# [Assignment 1]
Reproduce the part of the post on Canadian healthcare rationing that opens with the words containing "More than ten" and closes with "perfectly legal procedures.".
# [Assignment 2]
According to the post on Canadian healthcare rationing, which groups of patients did Dr. Day's hospital mostly treat when it opened?
# [Assignment 3]
Extend the post on Canadian healthcare rationing, beginning right after its final sentence.

# [Extract provided]
++++

More on healthcare funding and rationing, today.
It's important to remember that the Canadian government health system began rationing by limiting services years ago. The doctor in this article in the NYT is correct that it is easier to get desired and even necessary care for dogs than it is for humans.
More than ten years ago, there were complaints that the MRI's and CAT scans were limited to a certain number of tests and hours for use by human, State patients, but the machines would be available for veterinarians after hours. Entrepeneurs who were willing to risk censur by the State took a risk to offer needed care to human patients:
Dr. Day's hospital here opened in 1996 with 30 doctors and three operating rooms, treating mostly police officers, members of the military and worker's compensation clients, who are still allowed to seek treatment outside the public insurance system. It took several years to turn a profit.
Today the center is twice its original size and has yearly revenue of more than $8 million, mostly from perfectly legal procedures.

++++

Stored records:

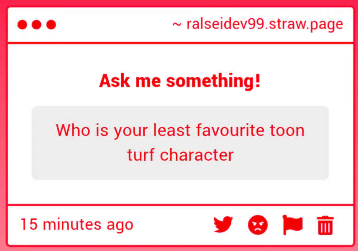Share the question on Twitter
Image resolution: width=358 pixels, height=251 pixels.
click(x=223, y=225)
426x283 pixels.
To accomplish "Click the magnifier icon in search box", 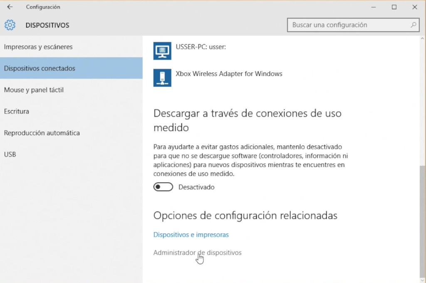I will coord(414,25).
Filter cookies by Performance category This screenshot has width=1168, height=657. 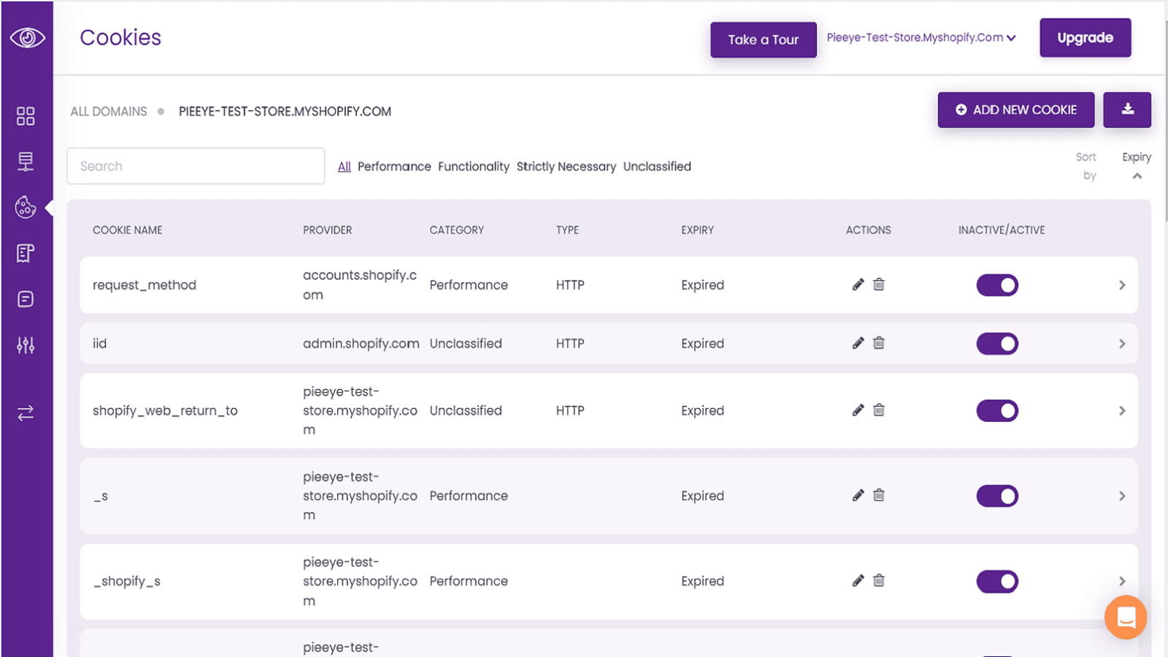tap(394, 166)
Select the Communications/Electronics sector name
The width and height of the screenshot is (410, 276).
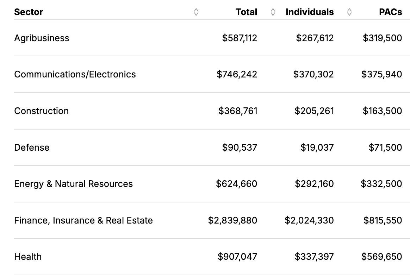[75, 74]
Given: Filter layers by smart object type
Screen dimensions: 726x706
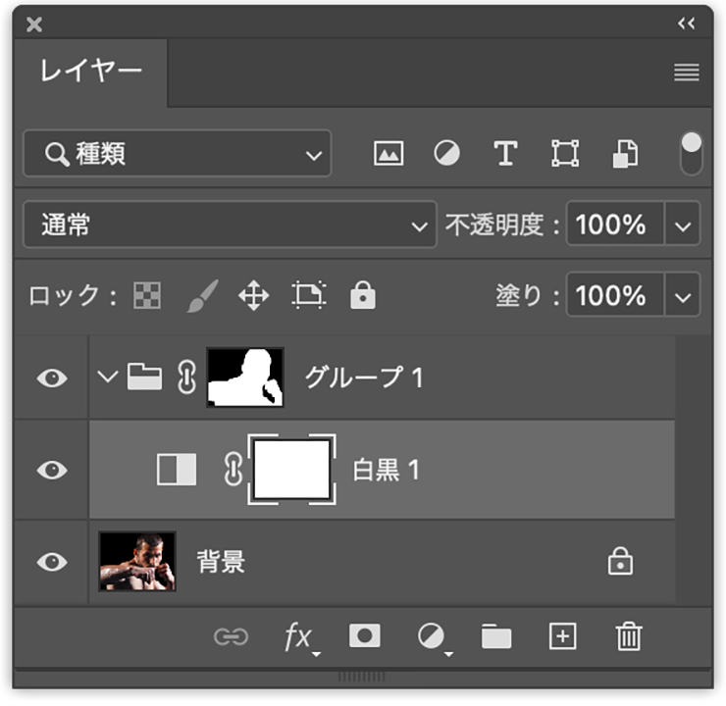Looking at the screenshot, I should [625, 154].
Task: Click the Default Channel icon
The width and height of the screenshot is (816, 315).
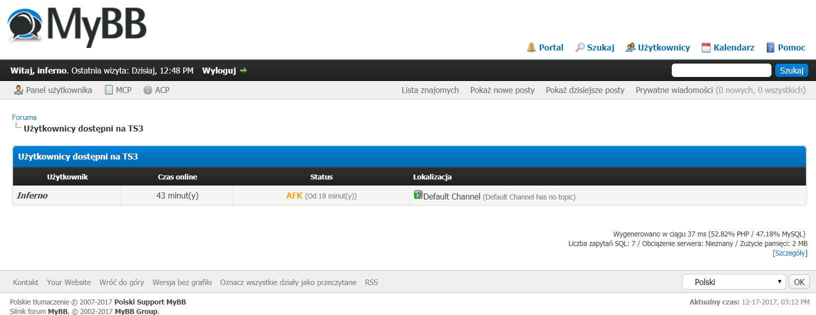Action: (418, 195)
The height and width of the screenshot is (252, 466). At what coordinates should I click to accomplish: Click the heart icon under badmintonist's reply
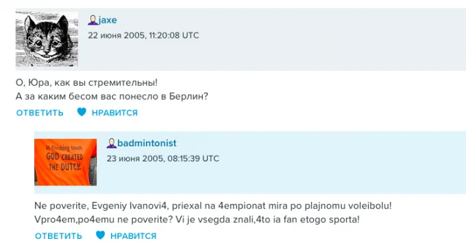[x=101, y=235]
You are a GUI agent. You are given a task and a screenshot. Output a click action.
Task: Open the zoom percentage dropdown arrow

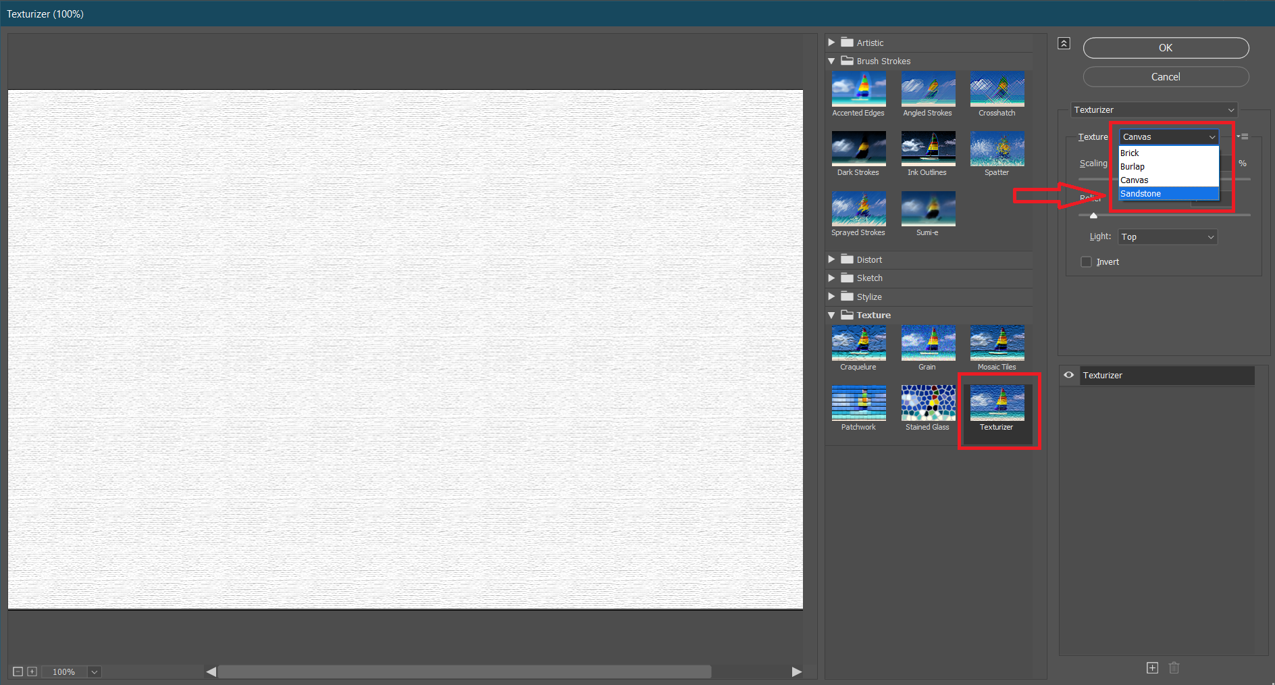pyautogui.click(x=95, y=671)
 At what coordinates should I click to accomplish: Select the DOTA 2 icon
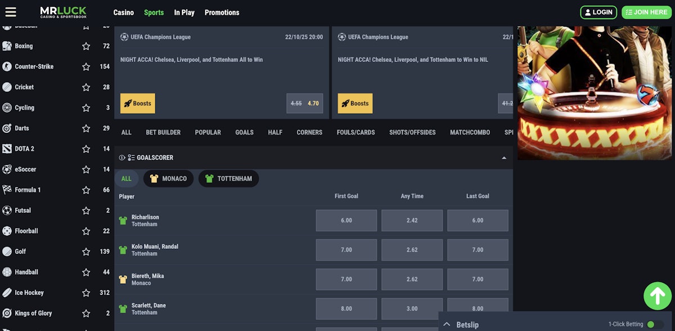pyautogui.click(x=7, y=149)
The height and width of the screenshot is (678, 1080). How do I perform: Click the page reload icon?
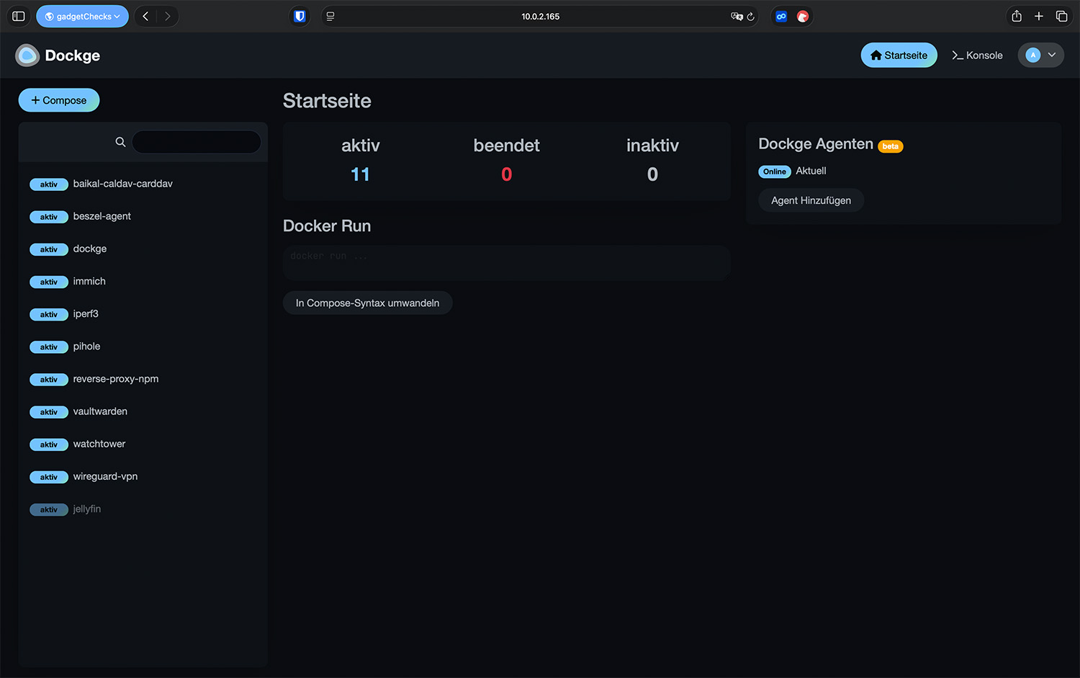coord(750,17)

++++

# [Exercise answer 1]
More than ten years ago, there were complaints that the MRI's and CAT scans were limited to a certain number of tests and hours for use by human, State patients, but the machines would be available for veterinarians after hours. Entrepeneurs who were willing to risk censur by the State took a risk to offer needed care to human patients:
Dr. Day's hospital here opened in 1996 with 30 doctors and three operating rooms, treating mostly police officers, members of the military and worker's compensation clients, who are still allowed to seek treatment outside the public insurance system. It took several years to turn a profit.
Today the center is twice its original size and has yearly revenue of more than $8 million, mostly from perfectly legal procedures.

# [Exercise answer 2]
Police officers, members of the military and worker's compensation clients.

# [Exercise answer 3]
Over the last 18 months, the hospital has been under contract by overburdened local hospitals to perform knee, spine and gynecological operations on more than 1,000 patients. Since the Supreme Court ruling in June, it began treating patients unwilling to wait on waiting lists and willing to pay their own money.
To understand how this happened, here's information from a 1991 News article:
Greg Moulton of Guelph, Ontario, was in a three-month wait to get a CT scan "to learn the cause of his 'excruciating' headaches." Since York Central Hospital's radiology department was only open to the public at specified hours, the hospital decided to allow pet owners to bring in their animals in need of a CT scan after hours—for $300 a scan. "For dogs, a scan can be arranged within 24 hours," according to the Canadian Press ("Humans Wait in Pain, Dogs Don't," June 14, 1991).